Can a TV Show Promote Critical Thinking?

Confession:  I’m a TV junkie.  I’m not sure how I managed life before the invention of the DVR, but I’m sure I missed a lot of fantastic shows.  I watch a little bit of everything: comedy, reality shows, movies, drama, and even a little C-SPAN (yes, I’m a nerd).

I’m sure there are plenty of people who believe TV does nothing but rot your brain.  However, I believe that if you watch the right shows, you can see wonderful examples of Critical Thinking in Action.  For instance, the show Myth Busters on Discovery Channel breaks down myths (based on assumptions) and evaluates the scientific arguments that support the myth to draw a conclusion about it’s accuracy.  Ta-da!  Scientific Critical Thinking in the form of a TV show!

I believe the same is true of many dramas on TV right now.  House, CSI, NCIS, Law & Order, Bones, Fringe, 24, Flash Forward, The Mentalist, and Criminal Minds all engage the viewer to play along with Critical Thinking activities.

My favorite show on TV is LOST, and I believe this show has taken viewers on a 6 year journey of Pearson’s RED model of Critical Thinking.  From the very first episode, viewers were forced to Recognize their Assumptions (i.e. there can’t be a polar bear on an island).  I’ve learned to assume that everyone is capable of being the “bad guy” given certain circumstances.  I’ve also learned to never assume any event is trivial- not even a traffic stop or brand of candy bar.

GIVEN DATA →
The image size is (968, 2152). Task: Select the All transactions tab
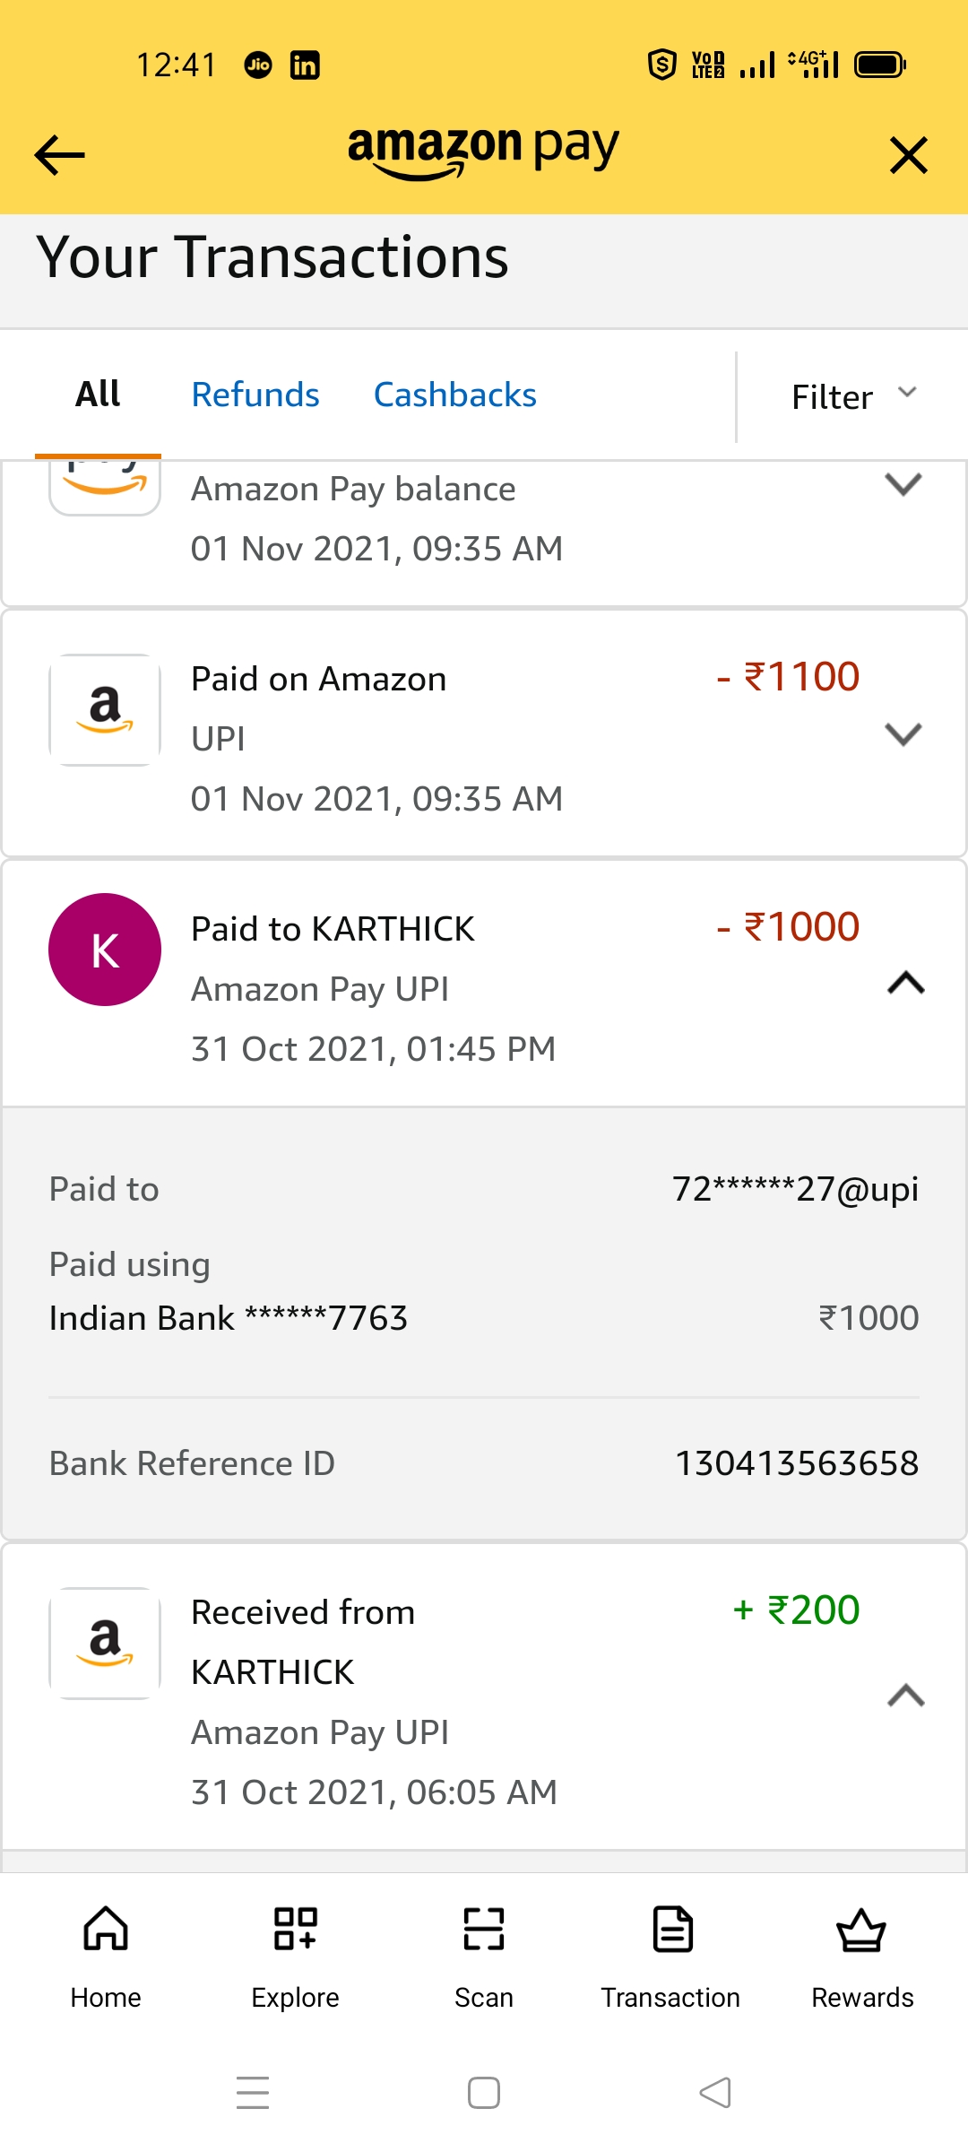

OBJECTIVE 1 →
Answer these from the post on TV and critical thinking:
(a) Which channel does the post say airs Myth Busters?
(b) What does the writer name as a favorite show on TV?
(c) What assumption from the very first episode of that show does the post give as an example?
OBJECTIVE 2 →
Reproduce the stretch of the post on TV and critical thinking from "My favorite show" through "of candy bar.".

CORRECT OUTPUT 1 →
(a) Discovery Channel
(b) LOST
(c) That there can't be a polar bear on an island.

CORRECT OUTPUT 2 →
My favorite show on TV is LOST, and I believe this show has taken viewers on a 6 year journey of Pearson’s RED model of Critical Thinking.  From the very first episode, viewers were forced to Recognize their Assumptions (i.e. there can’t be a polar bear on an island).  I’ve learned to assume that everyone is capable of being the “bad guy” given certain circumstances.  I’ve also learned to never assume any event is trivial- not even a traffic stop or brand of candy bar.